* **Stored records**

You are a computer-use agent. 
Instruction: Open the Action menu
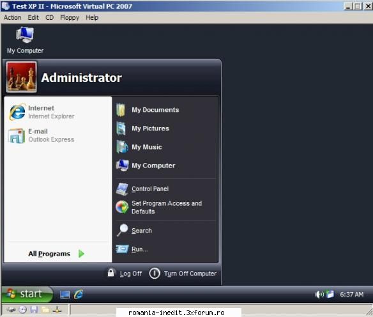pyautogui.click(x=12, y=18)
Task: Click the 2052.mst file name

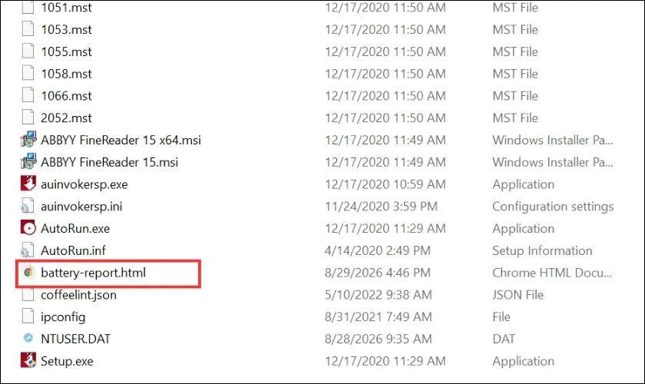Action: point(66,118)
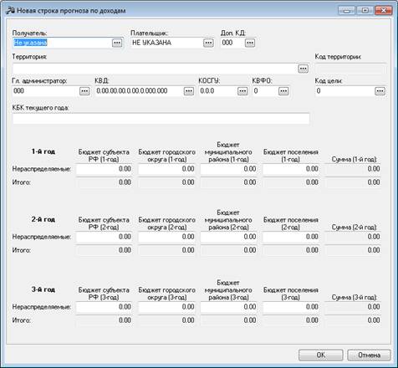Open the Плательщик lookup ellipsis button
Image resolution: width=398 pixels, height=368 pixels.
[208, 43]
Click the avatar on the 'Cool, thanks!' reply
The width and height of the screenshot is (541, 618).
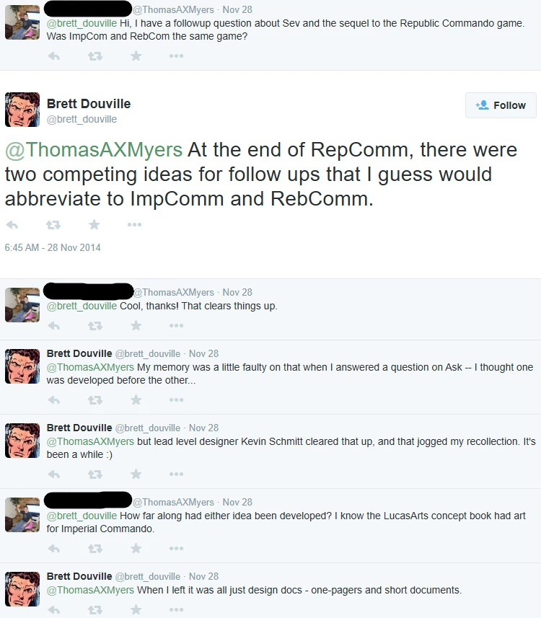click(x=22, y=304)
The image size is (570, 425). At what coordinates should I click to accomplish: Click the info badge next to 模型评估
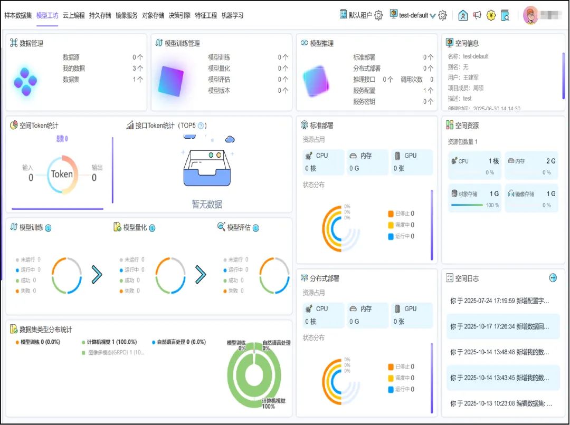point(256,228)
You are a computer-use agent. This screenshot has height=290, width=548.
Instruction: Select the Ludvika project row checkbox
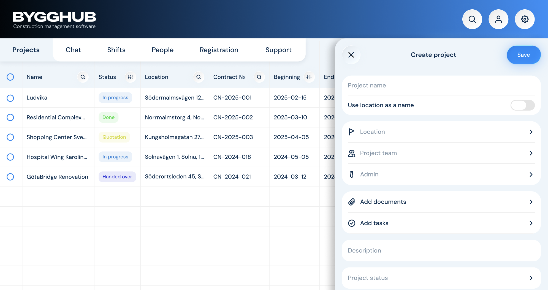[10, 98]
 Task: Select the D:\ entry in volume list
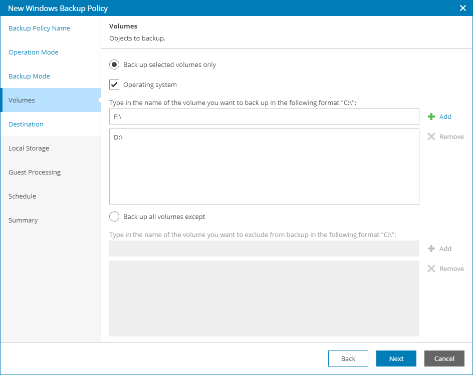[x=119, y=137]
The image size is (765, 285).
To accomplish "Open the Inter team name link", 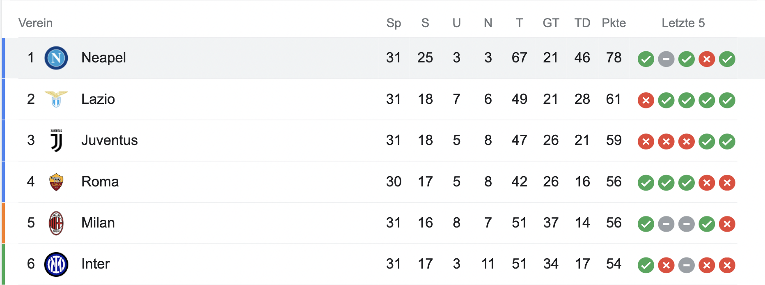I will click(x=95, y=264).
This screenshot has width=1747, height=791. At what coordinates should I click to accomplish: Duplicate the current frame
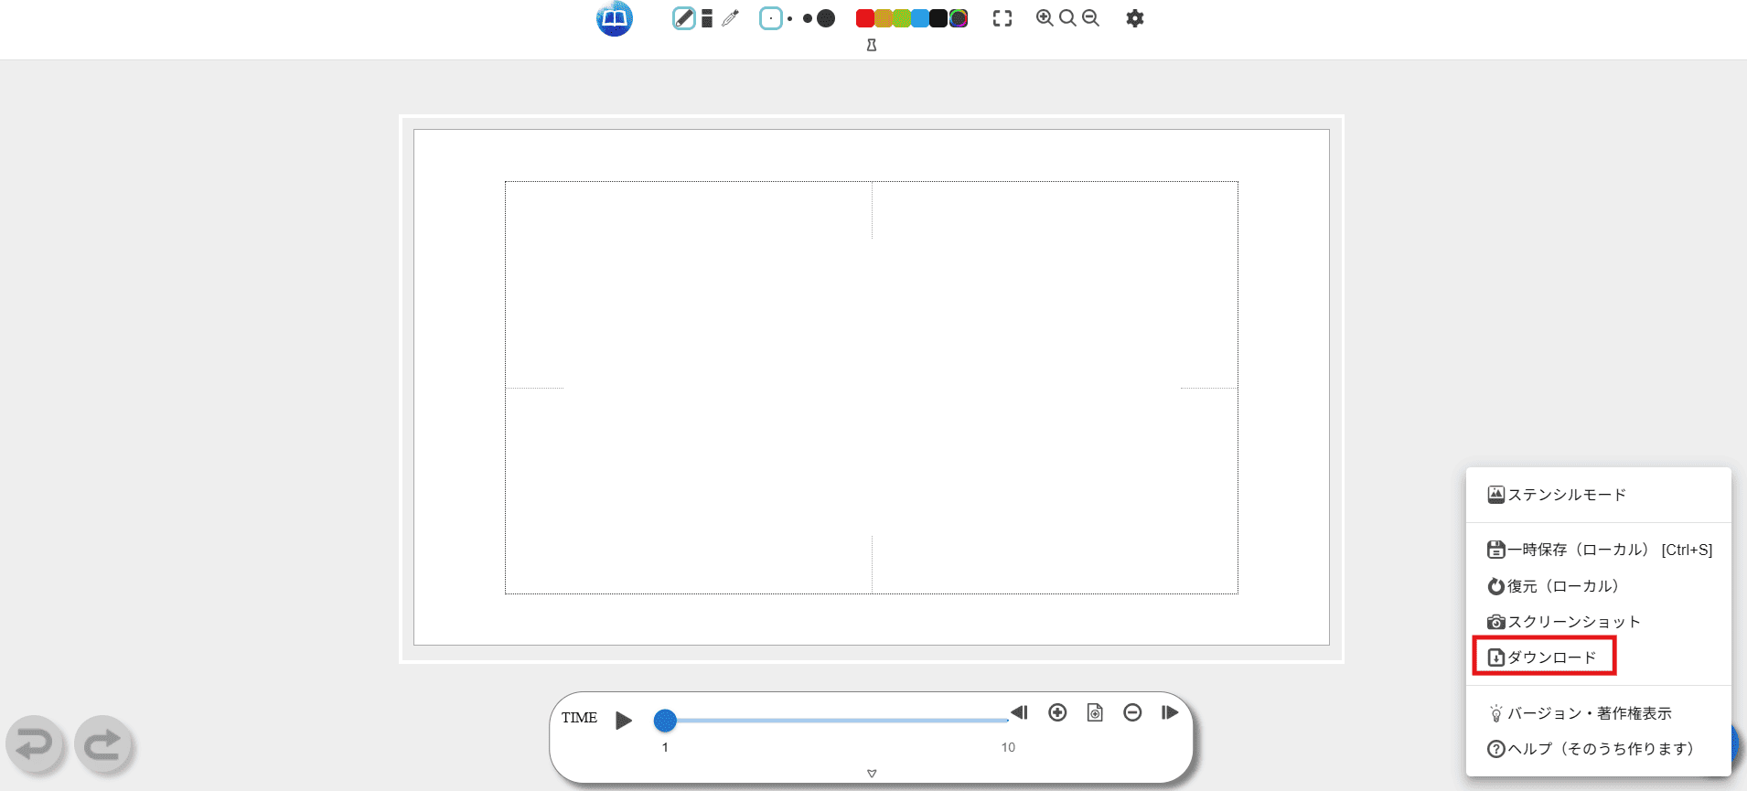1095,712
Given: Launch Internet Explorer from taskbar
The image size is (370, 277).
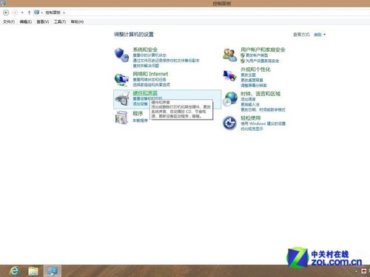Looking at the screenshot, I should 14,271.
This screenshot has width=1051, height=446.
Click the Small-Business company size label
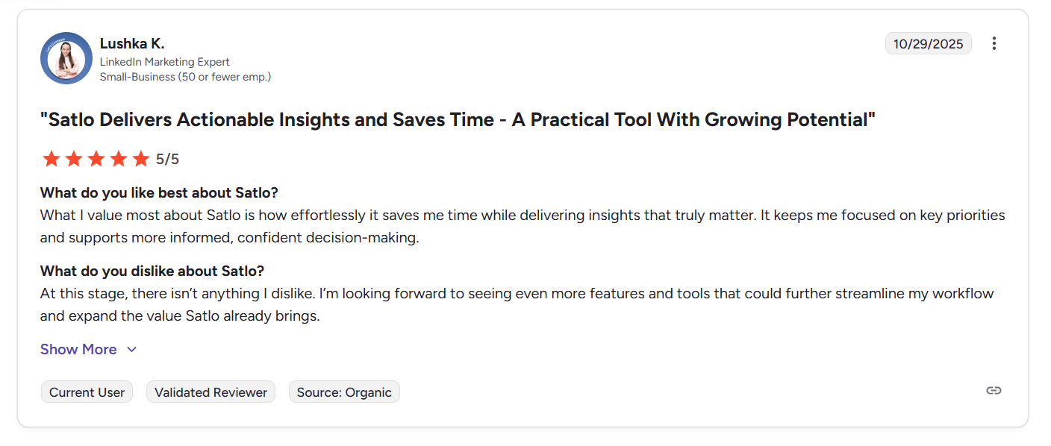[185, 77]
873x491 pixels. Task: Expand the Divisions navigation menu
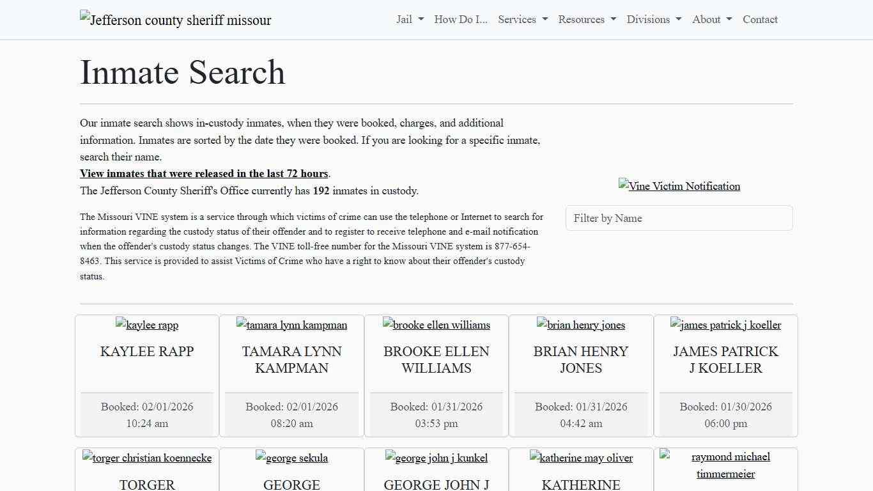coord(653,19)
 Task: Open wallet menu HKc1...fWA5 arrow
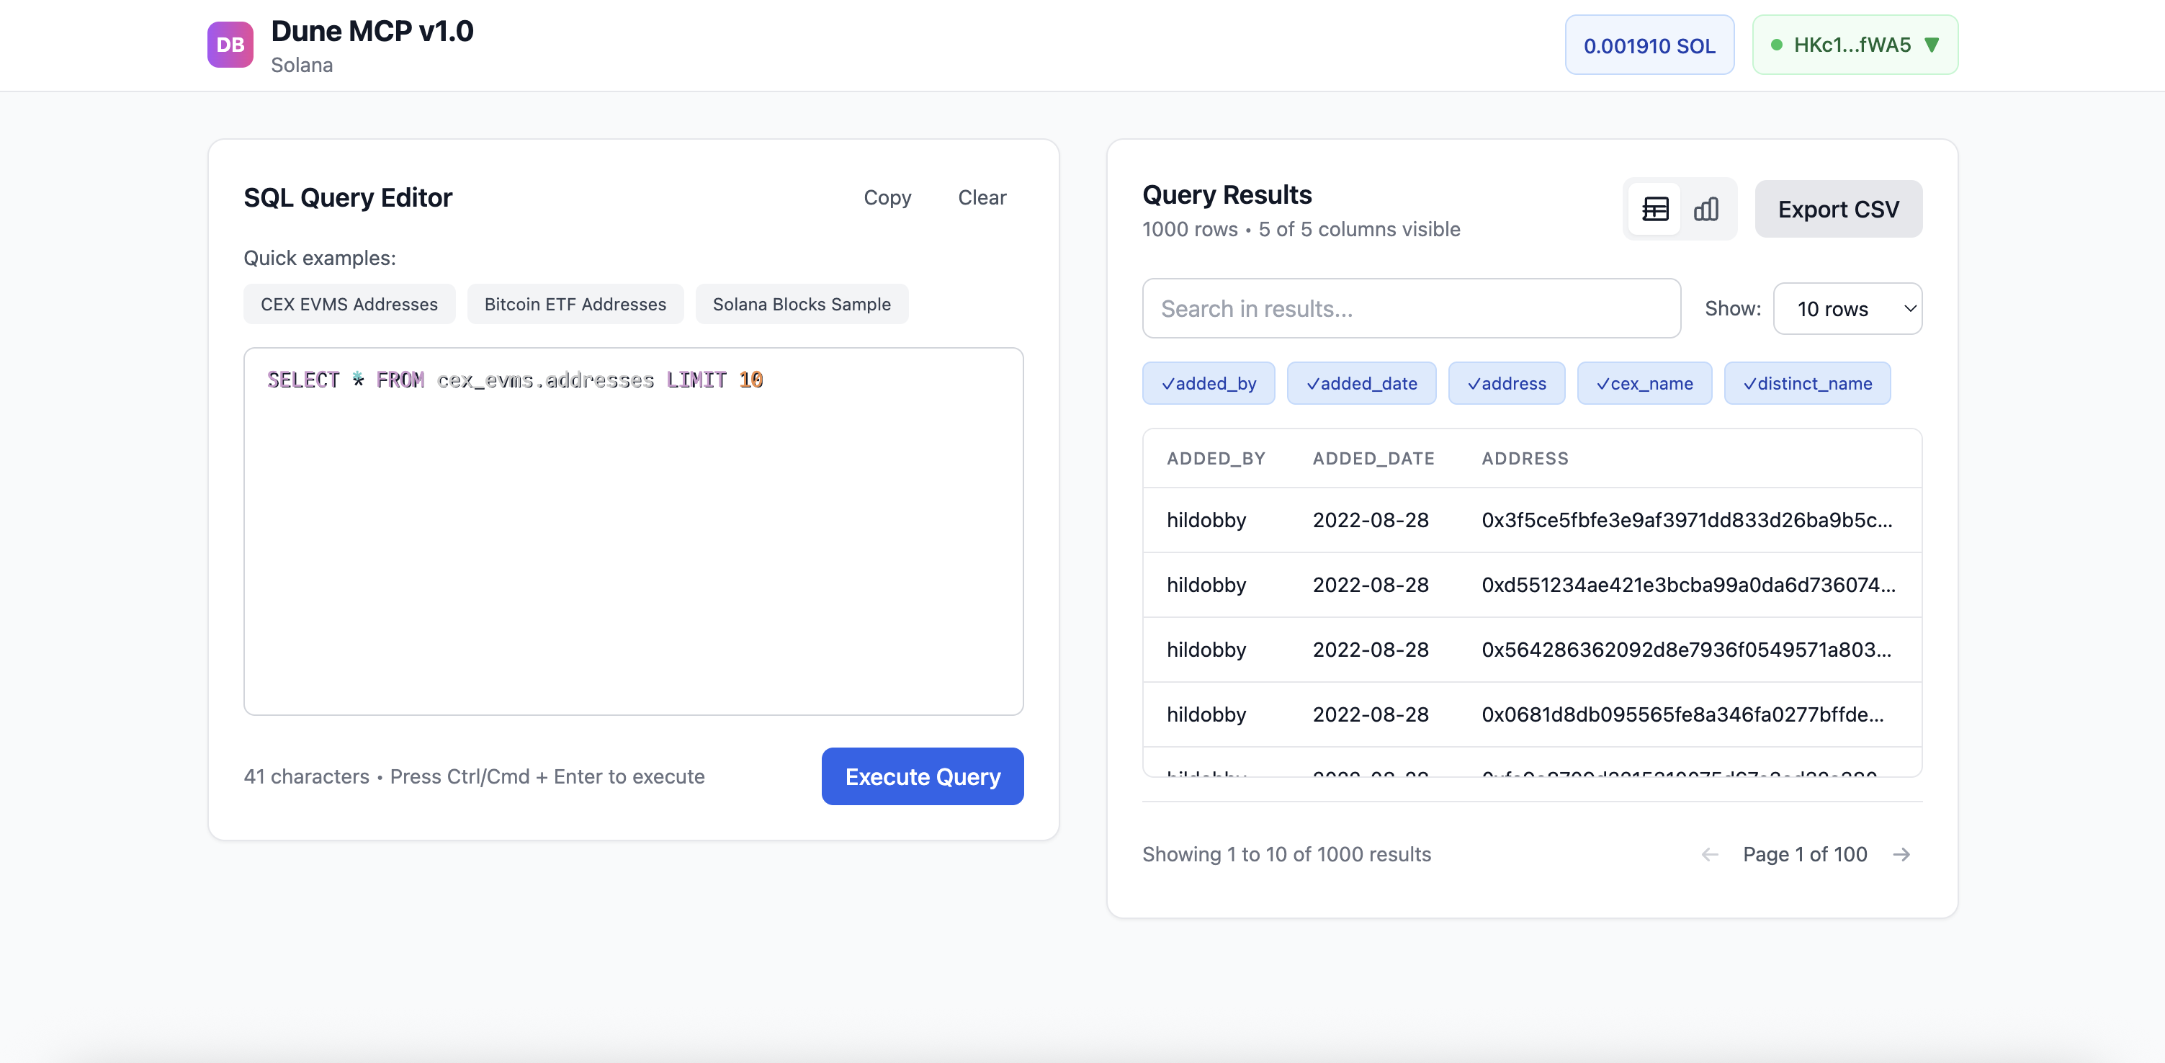pos(1931,45)
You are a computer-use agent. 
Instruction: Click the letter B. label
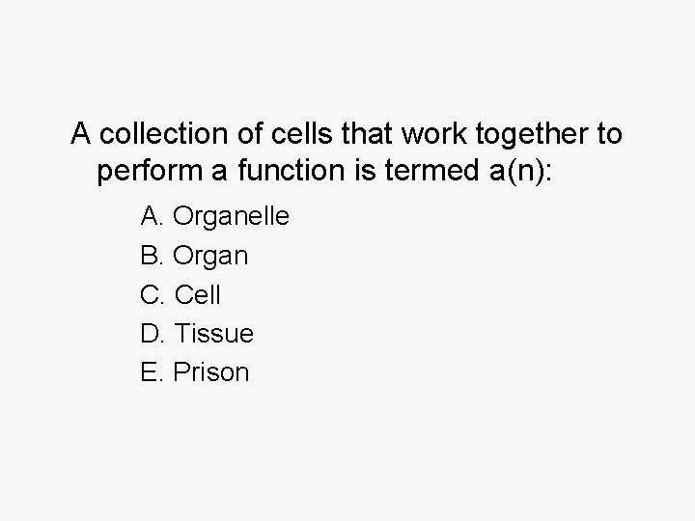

* **Stated task**
Rewrite the part of the items that runs from the start through the line containing "click(x=22, y=304)", swapping "Instruction" for "Command" and leaving everything else as it is. Omit the pictures from your answer.

* **Task result**
You are a computer-use agent. 
Command: Open the Action menu
pyautogui.click(x=12, y=18)
Task: Click the 2052.mst file name

Action: point(66,118)
Open the Плательщик lookup ellipsis button
Image resolution: width=398 pixels, height=368 pixels.
[208, 43]
Click the avatar on the 'Cool, thanks!' reply
The width and height of the screenshot is (541, 618).
click(x=22, y=304)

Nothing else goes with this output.